I have a dataframe which contain phrases and I want to extract only compound words separated by a hyphen from the dataframe and place them in another dataframe.
df=pd.DataFrame({'Phrases': ['Trail 1 Yellow-Green','Kim Jong-il was here', 'President Barack Obama', 'methyl-butane', 'Derp da-derp derp', 'Pok-e-mon'],})
So far here is what I got so far:
import pandas as pd
df=pd.DataFrame({'Phrases': ['Trail 1 Yellow-Green','Kim Jong-il was here', 'President Barack Obama', 'methyl-butane', 'Derp da-derp derp', 'Pok-e-mon'],})
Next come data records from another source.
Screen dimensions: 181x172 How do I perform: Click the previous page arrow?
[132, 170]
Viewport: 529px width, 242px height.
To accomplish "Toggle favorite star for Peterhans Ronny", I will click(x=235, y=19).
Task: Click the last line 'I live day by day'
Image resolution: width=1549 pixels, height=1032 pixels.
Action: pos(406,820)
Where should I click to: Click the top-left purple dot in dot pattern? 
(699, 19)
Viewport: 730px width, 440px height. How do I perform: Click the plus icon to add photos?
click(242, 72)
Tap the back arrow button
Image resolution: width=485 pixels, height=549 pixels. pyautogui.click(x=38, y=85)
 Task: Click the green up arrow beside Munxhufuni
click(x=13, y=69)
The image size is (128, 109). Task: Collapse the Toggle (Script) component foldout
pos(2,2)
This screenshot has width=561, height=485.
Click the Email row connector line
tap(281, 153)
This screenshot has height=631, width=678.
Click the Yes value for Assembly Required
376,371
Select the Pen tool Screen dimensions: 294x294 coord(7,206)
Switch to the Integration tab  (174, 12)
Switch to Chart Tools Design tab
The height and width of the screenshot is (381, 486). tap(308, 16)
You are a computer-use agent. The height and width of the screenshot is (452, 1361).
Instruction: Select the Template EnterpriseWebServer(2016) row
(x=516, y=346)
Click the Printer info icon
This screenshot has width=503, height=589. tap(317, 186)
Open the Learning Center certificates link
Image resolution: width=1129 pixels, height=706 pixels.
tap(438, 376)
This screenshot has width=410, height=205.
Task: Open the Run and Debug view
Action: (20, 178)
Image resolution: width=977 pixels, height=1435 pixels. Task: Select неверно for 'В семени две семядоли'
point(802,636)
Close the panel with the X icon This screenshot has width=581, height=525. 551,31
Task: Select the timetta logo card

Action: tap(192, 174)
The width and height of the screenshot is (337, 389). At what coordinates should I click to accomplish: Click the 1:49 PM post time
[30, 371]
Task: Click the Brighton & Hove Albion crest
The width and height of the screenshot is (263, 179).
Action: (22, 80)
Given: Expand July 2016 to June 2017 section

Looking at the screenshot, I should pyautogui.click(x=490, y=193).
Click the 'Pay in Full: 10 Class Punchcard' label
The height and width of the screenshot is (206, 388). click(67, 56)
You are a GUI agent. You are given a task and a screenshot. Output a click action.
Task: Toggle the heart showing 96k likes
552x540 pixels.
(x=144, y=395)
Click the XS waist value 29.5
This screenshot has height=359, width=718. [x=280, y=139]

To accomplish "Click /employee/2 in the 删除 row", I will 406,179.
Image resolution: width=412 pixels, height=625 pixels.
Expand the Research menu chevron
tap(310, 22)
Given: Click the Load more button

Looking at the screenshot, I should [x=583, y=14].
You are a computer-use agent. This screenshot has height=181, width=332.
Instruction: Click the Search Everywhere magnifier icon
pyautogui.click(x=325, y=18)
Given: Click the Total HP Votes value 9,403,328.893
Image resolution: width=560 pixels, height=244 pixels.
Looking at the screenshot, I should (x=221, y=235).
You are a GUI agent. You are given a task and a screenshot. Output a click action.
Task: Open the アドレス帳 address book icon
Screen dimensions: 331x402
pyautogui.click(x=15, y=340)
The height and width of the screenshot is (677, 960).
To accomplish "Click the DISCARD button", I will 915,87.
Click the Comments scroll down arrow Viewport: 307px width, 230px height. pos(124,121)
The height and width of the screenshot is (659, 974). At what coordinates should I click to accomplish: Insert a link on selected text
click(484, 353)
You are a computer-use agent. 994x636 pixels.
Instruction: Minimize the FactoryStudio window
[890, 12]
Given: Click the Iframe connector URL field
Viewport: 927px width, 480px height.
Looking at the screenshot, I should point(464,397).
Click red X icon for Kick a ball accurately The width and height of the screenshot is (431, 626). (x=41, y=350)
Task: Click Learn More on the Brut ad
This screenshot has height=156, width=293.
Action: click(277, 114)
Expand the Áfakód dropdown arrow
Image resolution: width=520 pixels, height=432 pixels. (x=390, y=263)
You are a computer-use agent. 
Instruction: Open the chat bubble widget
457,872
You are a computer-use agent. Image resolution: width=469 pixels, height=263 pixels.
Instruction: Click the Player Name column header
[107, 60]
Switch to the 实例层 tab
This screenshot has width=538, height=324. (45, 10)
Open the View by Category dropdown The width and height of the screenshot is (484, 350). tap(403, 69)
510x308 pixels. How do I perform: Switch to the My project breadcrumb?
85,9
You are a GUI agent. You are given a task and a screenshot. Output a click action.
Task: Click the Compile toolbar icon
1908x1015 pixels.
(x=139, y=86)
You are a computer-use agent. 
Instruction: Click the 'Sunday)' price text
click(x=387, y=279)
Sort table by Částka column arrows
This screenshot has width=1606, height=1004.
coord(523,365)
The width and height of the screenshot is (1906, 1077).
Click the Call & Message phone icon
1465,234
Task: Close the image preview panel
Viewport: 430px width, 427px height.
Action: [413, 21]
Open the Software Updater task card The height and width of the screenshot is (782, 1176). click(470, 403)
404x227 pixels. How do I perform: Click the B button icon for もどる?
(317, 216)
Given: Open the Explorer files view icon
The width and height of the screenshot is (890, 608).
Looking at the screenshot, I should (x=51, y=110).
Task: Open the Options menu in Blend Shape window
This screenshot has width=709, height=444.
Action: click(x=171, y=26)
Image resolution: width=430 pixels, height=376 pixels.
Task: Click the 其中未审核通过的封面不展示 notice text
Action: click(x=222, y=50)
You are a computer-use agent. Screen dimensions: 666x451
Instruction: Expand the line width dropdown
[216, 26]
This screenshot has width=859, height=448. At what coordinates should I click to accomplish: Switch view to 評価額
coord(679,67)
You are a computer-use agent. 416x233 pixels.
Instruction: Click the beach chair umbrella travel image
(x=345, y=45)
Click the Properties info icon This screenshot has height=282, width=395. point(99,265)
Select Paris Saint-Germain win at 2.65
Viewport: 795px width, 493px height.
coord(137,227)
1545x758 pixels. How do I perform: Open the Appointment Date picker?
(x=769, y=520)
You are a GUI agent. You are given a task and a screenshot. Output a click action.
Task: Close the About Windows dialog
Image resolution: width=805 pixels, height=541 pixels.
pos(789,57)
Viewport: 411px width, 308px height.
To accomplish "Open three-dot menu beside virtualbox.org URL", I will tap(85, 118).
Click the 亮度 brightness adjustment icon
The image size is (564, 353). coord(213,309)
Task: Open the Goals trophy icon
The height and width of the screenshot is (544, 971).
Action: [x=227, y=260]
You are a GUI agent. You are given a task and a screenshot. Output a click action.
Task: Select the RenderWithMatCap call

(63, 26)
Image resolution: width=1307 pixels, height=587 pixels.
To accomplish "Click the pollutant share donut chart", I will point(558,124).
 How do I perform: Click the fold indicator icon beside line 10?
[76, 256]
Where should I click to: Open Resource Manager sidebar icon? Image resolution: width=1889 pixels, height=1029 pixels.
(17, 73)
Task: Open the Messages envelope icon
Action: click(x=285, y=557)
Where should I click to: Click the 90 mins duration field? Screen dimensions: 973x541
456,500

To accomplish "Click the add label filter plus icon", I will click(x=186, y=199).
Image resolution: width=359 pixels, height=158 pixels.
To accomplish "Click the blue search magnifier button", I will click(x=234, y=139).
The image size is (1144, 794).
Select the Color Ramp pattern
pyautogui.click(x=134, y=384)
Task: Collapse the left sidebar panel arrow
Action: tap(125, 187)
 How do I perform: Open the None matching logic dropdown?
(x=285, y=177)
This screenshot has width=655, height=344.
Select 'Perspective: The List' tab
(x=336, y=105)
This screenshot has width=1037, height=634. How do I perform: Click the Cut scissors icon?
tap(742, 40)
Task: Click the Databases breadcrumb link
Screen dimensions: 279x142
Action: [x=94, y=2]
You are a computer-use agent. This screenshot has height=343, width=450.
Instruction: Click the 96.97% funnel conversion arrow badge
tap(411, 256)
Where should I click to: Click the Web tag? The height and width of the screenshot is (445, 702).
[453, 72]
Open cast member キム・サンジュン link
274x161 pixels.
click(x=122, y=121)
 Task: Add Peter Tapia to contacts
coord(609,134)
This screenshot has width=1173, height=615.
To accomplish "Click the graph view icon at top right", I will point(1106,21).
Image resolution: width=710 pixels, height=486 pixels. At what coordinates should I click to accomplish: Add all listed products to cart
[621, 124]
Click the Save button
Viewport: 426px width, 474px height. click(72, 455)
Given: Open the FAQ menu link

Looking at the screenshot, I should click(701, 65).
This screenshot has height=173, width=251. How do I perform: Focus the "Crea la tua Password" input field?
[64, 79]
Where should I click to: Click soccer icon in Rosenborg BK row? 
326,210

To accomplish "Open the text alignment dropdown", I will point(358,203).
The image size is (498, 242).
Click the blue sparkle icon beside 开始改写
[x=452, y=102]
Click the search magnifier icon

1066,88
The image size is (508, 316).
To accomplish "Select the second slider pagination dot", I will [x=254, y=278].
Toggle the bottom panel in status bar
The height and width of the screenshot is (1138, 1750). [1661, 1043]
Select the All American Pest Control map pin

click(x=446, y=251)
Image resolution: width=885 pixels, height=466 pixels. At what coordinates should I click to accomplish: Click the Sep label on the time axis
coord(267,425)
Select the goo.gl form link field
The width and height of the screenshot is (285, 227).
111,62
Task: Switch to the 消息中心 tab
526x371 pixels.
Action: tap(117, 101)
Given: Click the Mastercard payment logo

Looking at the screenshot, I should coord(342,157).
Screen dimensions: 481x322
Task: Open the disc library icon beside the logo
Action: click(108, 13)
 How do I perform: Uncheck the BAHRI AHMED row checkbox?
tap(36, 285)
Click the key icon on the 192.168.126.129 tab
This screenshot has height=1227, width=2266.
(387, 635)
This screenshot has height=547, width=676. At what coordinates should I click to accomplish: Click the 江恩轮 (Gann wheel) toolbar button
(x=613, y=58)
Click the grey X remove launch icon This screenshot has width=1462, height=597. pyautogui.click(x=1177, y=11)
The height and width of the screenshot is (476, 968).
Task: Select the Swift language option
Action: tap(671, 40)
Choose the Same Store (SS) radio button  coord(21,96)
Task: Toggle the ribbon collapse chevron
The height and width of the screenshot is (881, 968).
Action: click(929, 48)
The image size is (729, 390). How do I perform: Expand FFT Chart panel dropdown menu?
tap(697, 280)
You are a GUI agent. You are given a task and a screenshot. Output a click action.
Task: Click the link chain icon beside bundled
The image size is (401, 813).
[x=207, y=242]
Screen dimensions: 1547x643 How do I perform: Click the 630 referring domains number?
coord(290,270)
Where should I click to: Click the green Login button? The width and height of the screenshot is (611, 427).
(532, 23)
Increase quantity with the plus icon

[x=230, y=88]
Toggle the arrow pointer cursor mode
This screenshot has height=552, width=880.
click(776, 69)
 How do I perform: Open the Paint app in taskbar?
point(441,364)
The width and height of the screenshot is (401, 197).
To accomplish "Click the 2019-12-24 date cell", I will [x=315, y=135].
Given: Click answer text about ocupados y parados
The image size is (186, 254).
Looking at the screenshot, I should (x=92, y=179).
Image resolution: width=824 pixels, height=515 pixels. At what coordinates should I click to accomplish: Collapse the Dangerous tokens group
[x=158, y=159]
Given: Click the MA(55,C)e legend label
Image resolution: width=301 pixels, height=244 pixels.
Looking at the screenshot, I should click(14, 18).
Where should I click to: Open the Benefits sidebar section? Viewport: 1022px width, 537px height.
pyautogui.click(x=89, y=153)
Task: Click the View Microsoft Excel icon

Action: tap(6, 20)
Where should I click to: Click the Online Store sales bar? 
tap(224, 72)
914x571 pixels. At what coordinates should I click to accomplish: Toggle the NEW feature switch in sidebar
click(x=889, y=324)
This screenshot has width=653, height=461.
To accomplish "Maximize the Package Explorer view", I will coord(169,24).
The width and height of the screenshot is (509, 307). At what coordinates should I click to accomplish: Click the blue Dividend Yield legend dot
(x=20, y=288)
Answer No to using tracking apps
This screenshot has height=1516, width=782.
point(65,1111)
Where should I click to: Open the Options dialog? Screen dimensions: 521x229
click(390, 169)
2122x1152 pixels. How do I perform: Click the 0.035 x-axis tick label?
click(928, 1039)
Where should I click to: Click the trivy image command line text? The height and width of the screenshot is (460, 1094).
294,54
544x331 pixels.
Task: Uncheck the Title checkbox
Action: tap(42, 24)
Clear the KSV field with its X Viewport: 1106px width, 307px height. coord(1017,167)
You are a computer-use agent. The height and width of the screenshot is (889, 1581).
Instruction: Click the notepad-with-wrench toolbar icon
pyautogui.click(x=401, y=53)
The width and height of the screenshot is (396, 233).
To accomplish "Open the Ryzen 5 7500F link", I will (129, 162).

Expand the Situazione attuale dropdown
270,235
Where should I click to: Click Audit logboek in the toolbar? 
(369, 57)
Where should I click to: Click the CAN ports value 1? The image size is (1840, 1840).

new = df['Phrases'].str.extract("(?P<part1>.*?)-(?P<part2>.*)")
results
>>> new
part1 part2
0 Trail 1 Yellow Green
1 Kim Jong il was here
2 NaN NaN
3 methyl butane
4 Derp da derp derp
5 Pok e-mon
What I want is to have just the word so it would be(note that Pok-e-mon appears as Nan
due to 2 hyphens):
>>> new
part1 part2
0 Yellow Green
1 Jong il
2 NaN NaN
3 methyl butane
4 da derp
5 NaN NaN